The findings build upon and extend existing models of data investigation, data representation, and embodied interaction by bridging insights from information visualization, human-computer interaction, and statistics education. While the Extended InfoVis Pipeline Model (Jansen & Dragicevic, 2013) and the Data Investigation Processes Framework (Lee et al., 2022) offer valuable structures for understanding representational and analytical processes, they underrepresent the iterative, motivational, and narrative-driven dynamics that emerged through embodied engagement with data. This study proposes a conceptual reframing in which data storytelling and physicalization act as reciprocal and generative forces within the data inquiry cycle. Embedding tangible, multimodal practices alongside conventional methods fosters deeper analytical reasoning, creative meaning-making, and communicative clarity, offering important implications for designing inclusive, narrative-centered data literacy curricula.

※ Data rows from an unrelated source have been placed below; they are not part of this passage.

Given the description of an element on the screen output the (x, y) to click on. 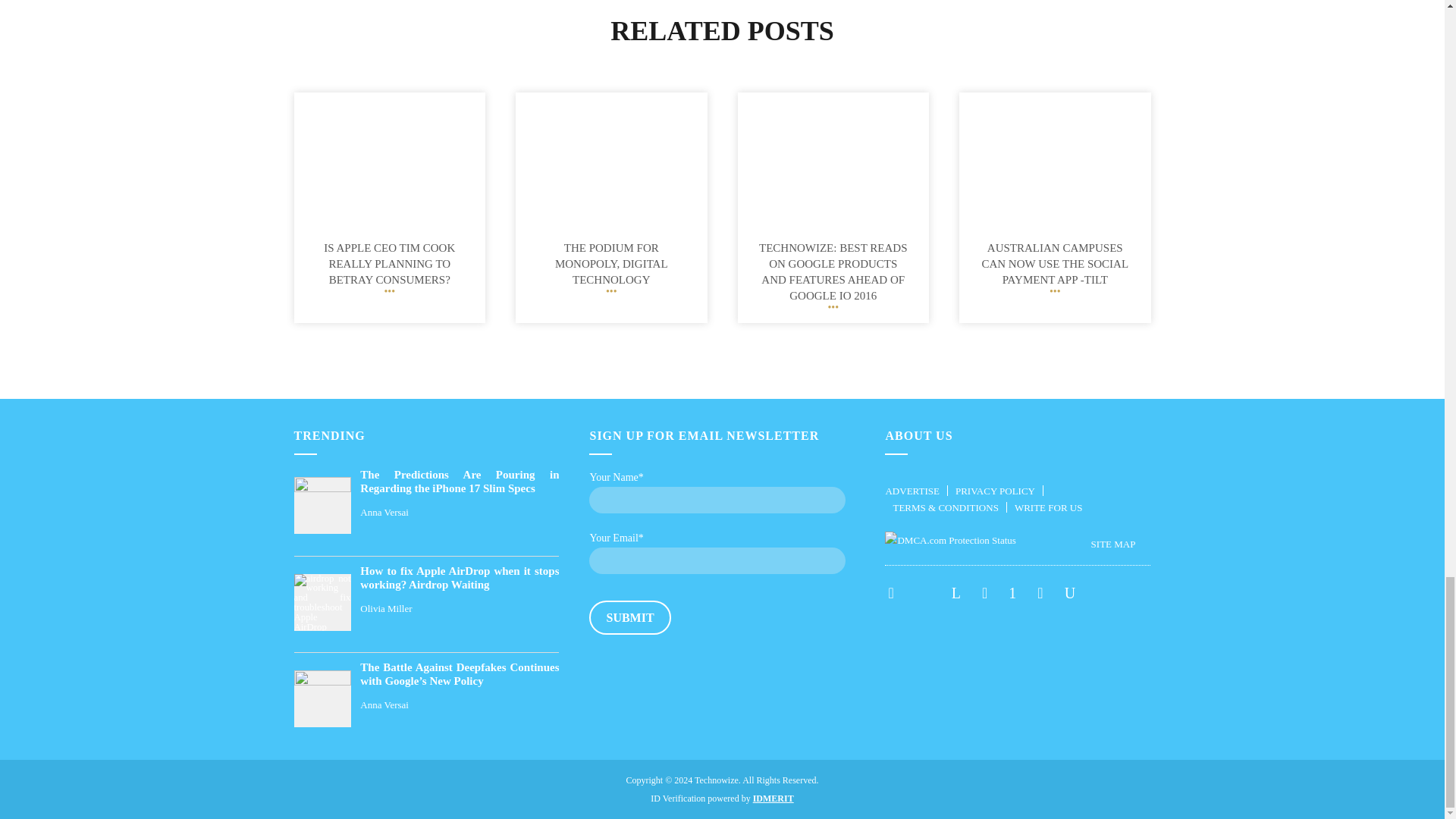
Submit (629, 617)
Given the description of an element on the screen output the (x, y) to click on. 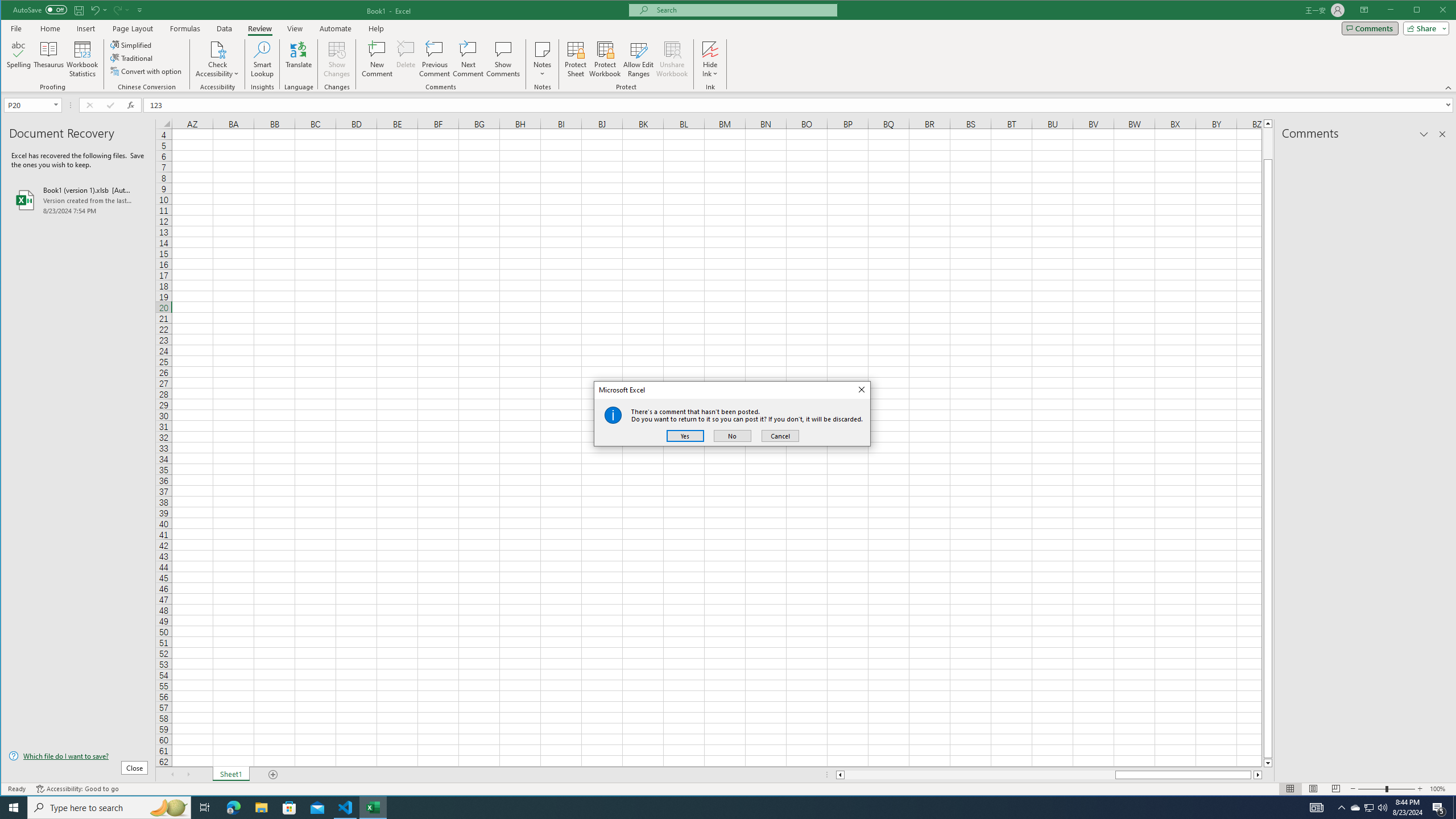
Notes (541, 59)
Maximize (1432, 11)
Action Center, 5 new notifications (1439, 807)
File Explorer (261, 807)
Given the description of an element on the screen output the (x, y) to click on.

Overall, this study advances the understanding of how tangible, multimodal engagement with data can deepen analytical reasoning, foster iterative storytelling, and expand the repertoire of representational practices available to learners. Physicalization functioned as a narrative scaffold, helping participants embody the structure, emotion, and logic of their data stories through spatial arrangement, metaphor, and material expression. While bounded by its small sample size, time constraints, and material limitations, the study offers transferable insights into how physicalization, when scaffolded by conventional analytical methods, can enhance data literacy and narrative communication. Future research is needed to examine physicalization across more diverse educational contexts, explore its long-term impacts on data engagement and retention, and investigate its affective and civic dimensions as a tool for critical data storytelling. These findings invite a reimagining of data literacy education as a multimodal, iterative, and narrative-centered practice that cultivates not only analytical skill but also creative and critical engagement with the world through data.